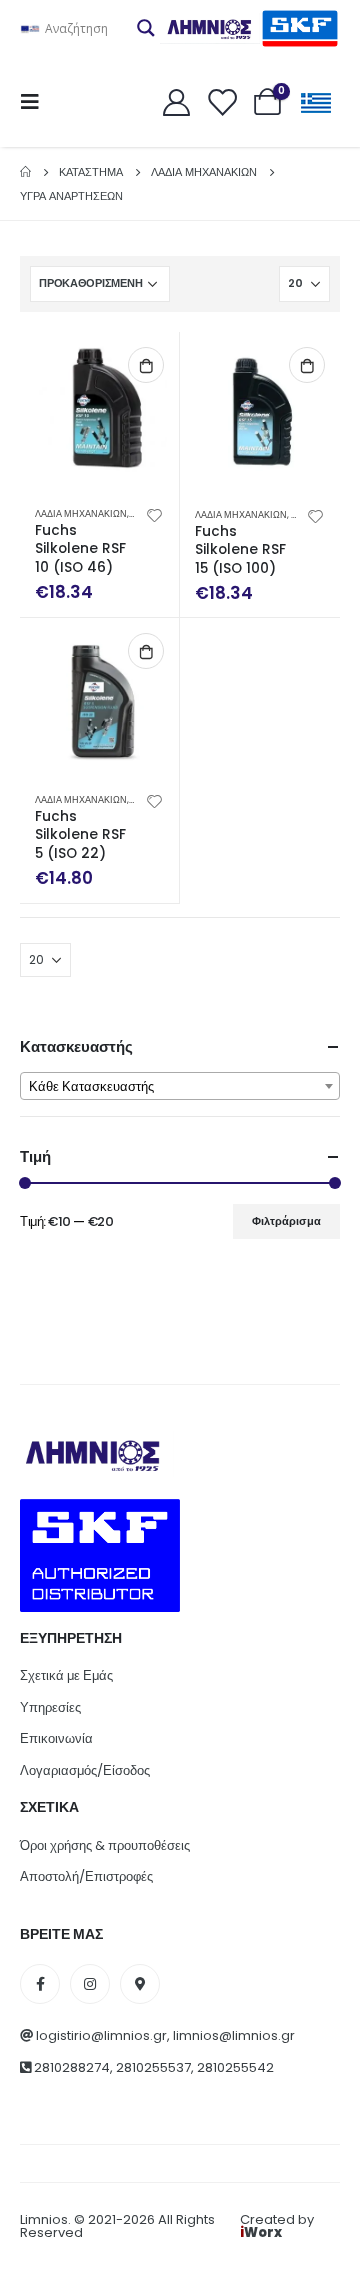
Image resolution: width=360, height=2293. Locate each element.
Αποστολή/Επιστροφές (86, 1876)
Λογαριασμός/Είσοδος (85, 1770)
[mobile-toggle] (36, 102)
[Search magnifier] (146, 28)
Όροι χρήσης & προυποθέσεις (105, 1845)
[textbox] (180, 1087)
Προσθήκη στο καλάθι (146, 365)
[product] (99, 411)
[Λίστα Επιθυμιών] (222, 101)
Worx (261, 2232)
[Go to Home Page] (25, 172)
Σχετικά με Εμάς (66, 1675)
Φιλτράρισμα (286, 1221)
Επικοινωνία (56, 1738)
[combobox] (180, 1086)
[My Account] (176, 101)
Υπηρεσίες (50, 1707)
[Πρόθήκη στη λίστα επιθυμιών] (155, 514)
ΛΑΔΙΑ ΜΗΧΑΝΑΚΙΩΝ (81, 513)
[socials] (40, 1984)
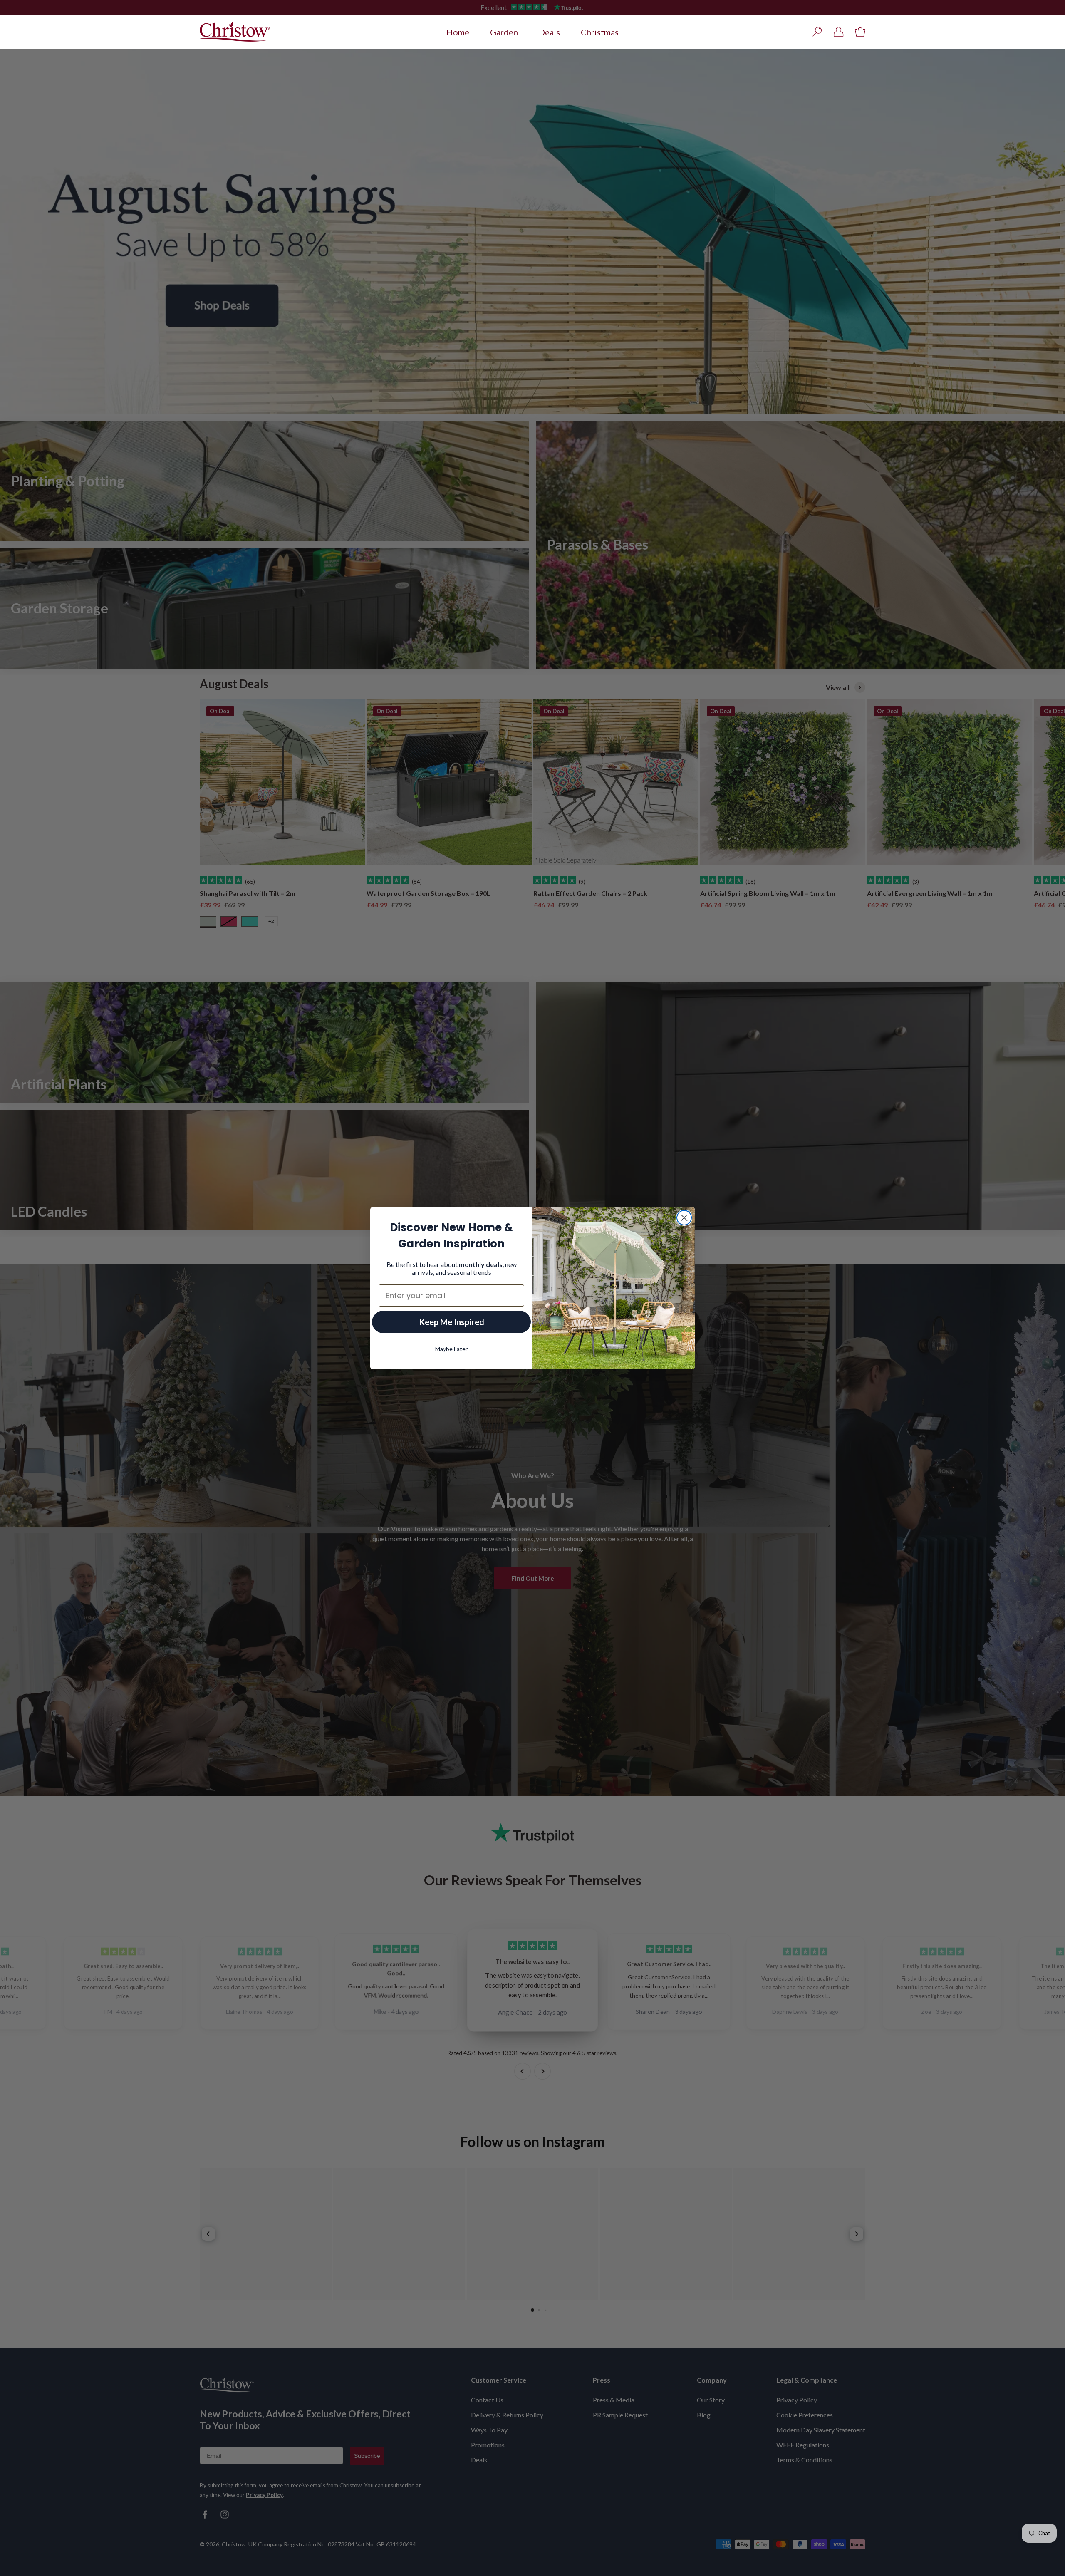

★ ★ ★ ★ ★ ★ ★

Exercise details: Please repeat the lines that run from the one holding "[combobox] (180, 1086)" to the last line of the material, both included, exactly and without pictures.

Output of the exercise:
[combobox] (180, 1086)
[My Account] (176, 101)
Υπηρεσίες (50, 1707)
[Πρόθήκη στη λίστα επιθυμιών] (155, 514)
ΛΑΔΙΑ ΜΗΧΑΝΑΚΙΩΝ (81, 513)
[socials] (40, 1984)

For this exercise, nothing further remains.